Sengheiser blamed Gardner’s office for failing to prosecute the case.
“The Circuit Attorney’s Office is ultimately the party responsible for protecting public safety by charging and then prosecuting those it believes commit crimes,” Sengheiser’s order said. “In a case like this where the Circuit Attorney’s office has essentially abandoned its duty to prosecute those it charges with crimes, the court must impartially enforce the law and any resultant threat to public safety is the responsibility of the Circuit Attorney’s Office.”
On Monday, Gardner’s spokeswoman provided a statement addressing the Campbell case, but not the two others.
“Upon review of our internal policies and procedures regarding Family Medical Leave, we have determined that corrective measures are needed to further prevent any future repeat occurrence of the incident in question,” Gardner’s statement said. “The suggestion, however, that there have been additional instances that have occurred like the one in question have not been substantiated.”
Gardner’s statement continued, “Be assured that as the circuit attorney of the city of St. Louis, I am accountable to the public for the actions of the office and remain committed as ever to upholding the highest possible standards and practices of accountability at all levels of this office, particularly the public safety of the residents of the city of St.

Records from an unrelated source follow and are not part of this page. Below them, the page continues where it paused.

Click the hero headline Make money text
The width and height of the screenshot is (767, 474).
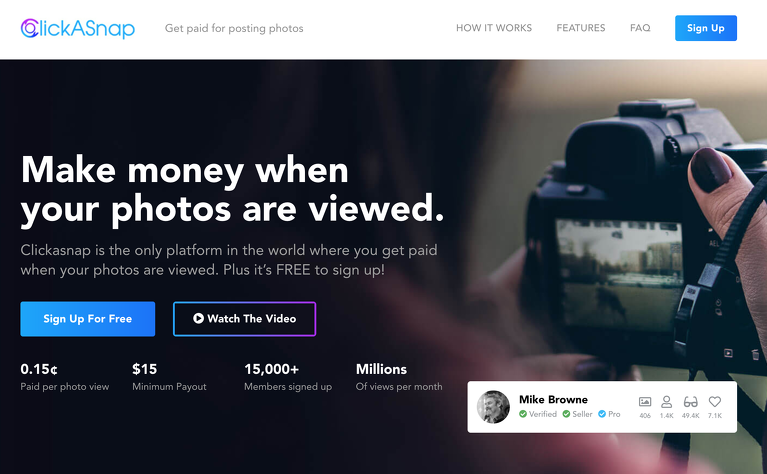(x=133, y=170)
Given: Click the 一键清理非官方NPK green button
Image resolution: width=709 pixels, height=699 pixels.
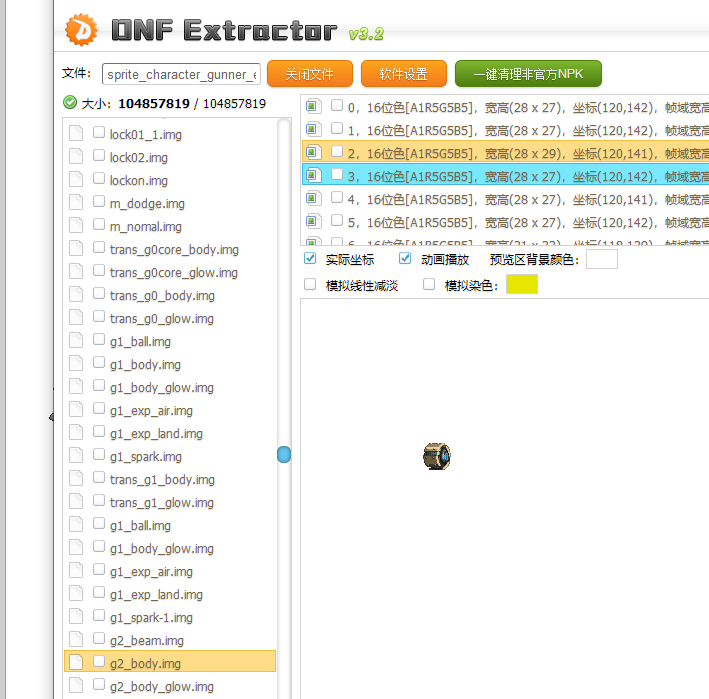Looking at the screenshot, I should (528, 74).
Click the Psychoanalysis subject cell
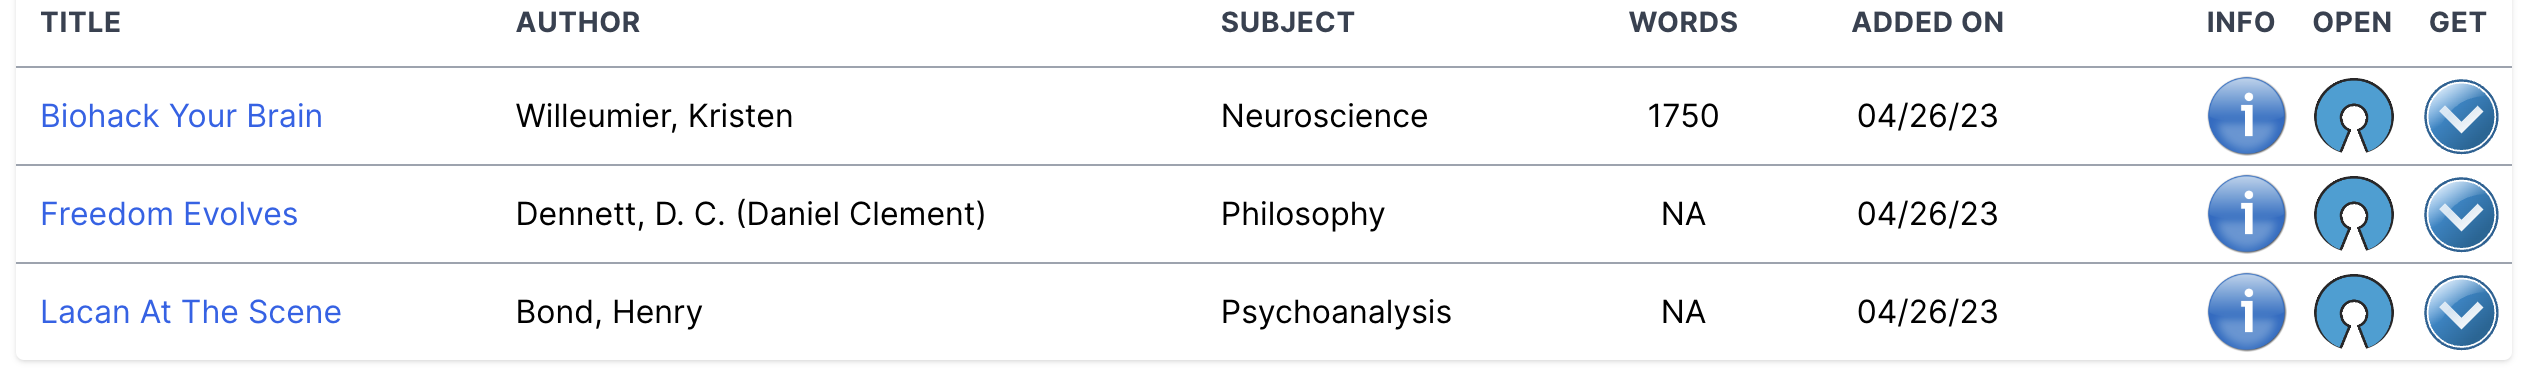 (1336, 312)
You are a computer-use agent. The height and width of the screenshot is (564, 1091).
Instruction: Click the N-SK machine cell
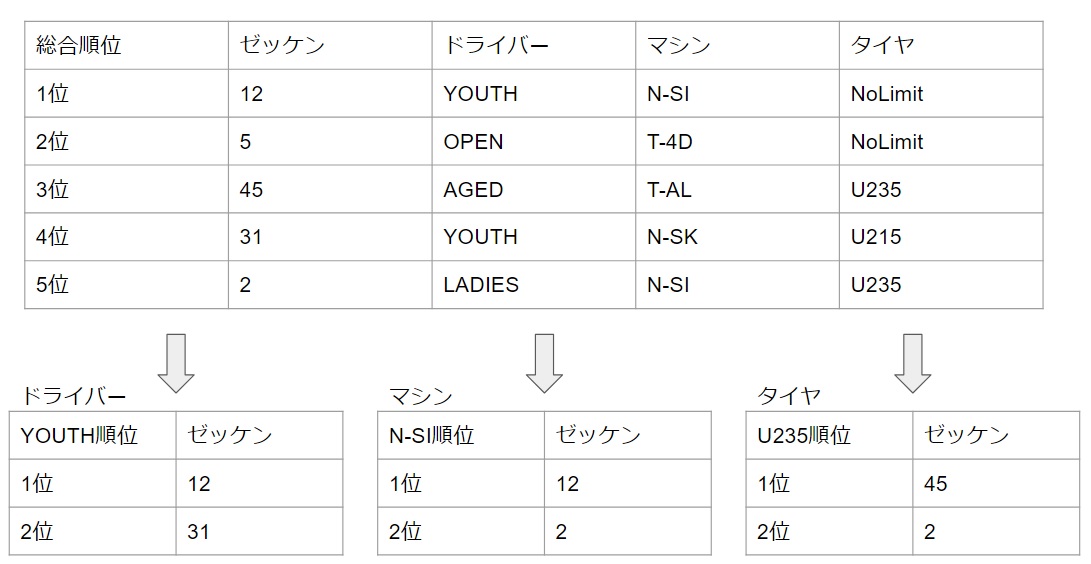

Louis. As a result, the individual in this case is (in) custody.
St. Louis police said Monday that Campbell was still at large.
The case dismissed Monday against Phillips, 19, of Velda City, was set for trial this week. He was charged two years ago with fatally shooting Vincent Sanders, 56, in 2019, during an attempted armed robbery of Sanders’ truck and money. Sanders died at the scene. Police said the red Mitsubishi that Phillips drove to the park to rob Sanders had been taken in an armed carjacking in St. Louis County the previous day.

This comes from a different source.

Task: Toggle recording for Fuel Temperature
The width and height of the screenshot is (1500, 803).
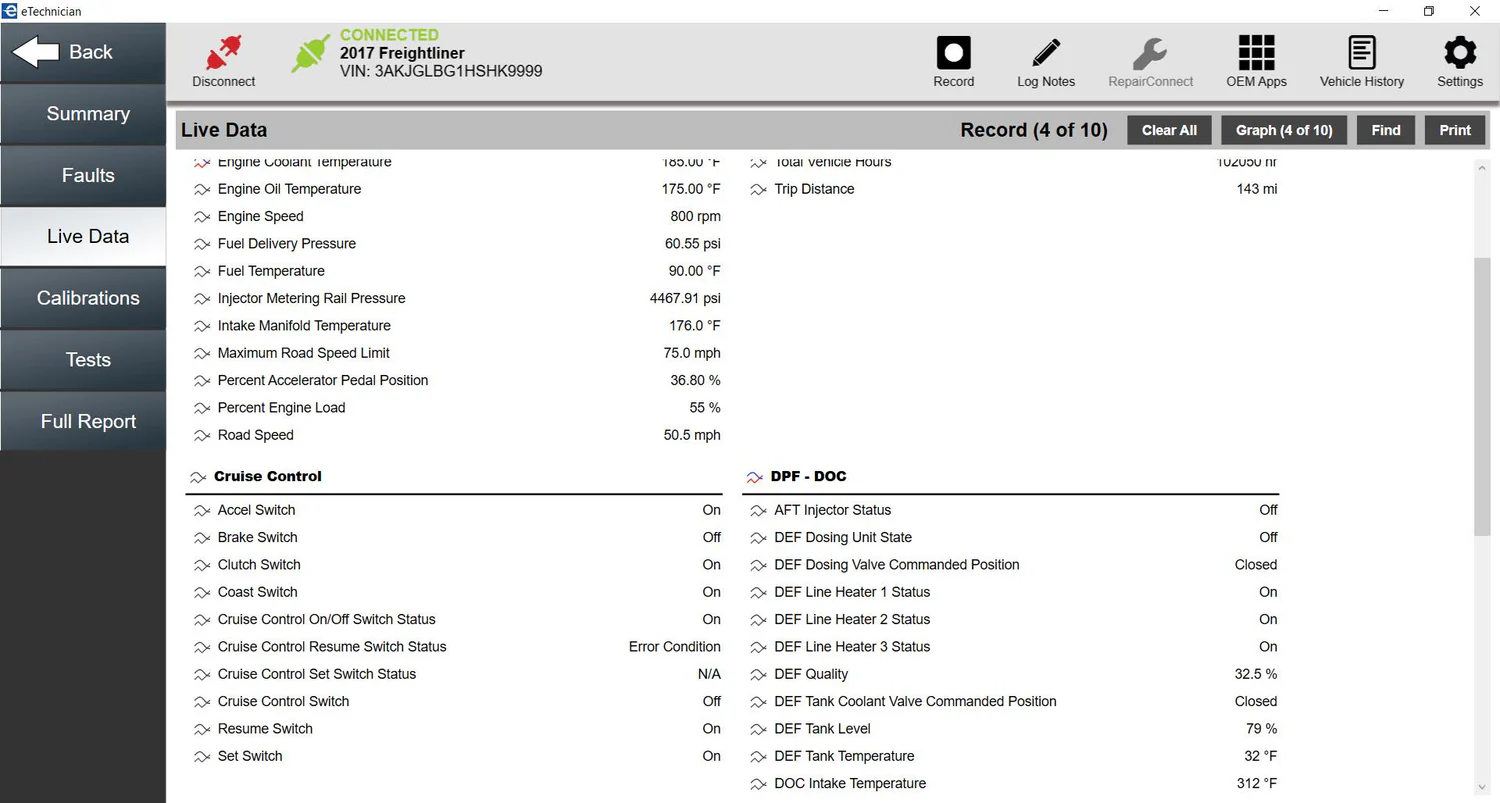Action: tap(200, 271)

Assistant Circuit Attorney Srikant Chigurupati, who was assigned to Phillips’ case, asked June 24 to postpone Phillips’ trial, saying “all previous assistant circuit attorneys assigned to this case have left the office and undersigned counsel is a new assistant circuit attorney who began employment with the St. Louis Circuit Attorney’s Office on June 3, 2021.” Chigurupati said he was assigned the case on June 17. Chigurupati declined to comment after Monday’s hearing. In addition, he tried a murder case last week that resulted in an acquittal, which may have limited his ability to prepare for Phillips’ case.

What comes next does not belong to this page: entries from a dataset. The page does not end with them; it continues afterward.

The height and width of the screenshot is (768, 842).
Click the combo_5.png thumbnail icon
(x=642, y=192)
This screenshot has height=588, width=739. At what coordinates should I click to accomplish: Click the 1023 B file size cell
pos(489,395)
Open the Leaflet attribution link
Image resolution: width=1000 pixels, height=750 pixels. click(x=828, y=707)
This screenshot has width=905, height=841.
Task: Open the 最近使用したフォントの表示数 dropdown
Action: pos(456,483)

Circuit Judge Michael Stelzer on Friday denied Chigurupati’s request to delay the trial. Stelzer declined to comment. Phillips has been in jail for more than two years and had sought a speedy trial even before the pandemic slowed the courts.
Last week, Gardner’s office dismissed murder charges against Gregory Seddens, 31, whose case also was set for trial this week. Seddens was accused of killing his alleged accomplice Davion Arnold, 25, during a break-in Aug. 13, 2018, at a home in the 4400 block of Penrose Street. Police said the intruders struck a 60-year-old man inside and opened fire when the resident tried to escape.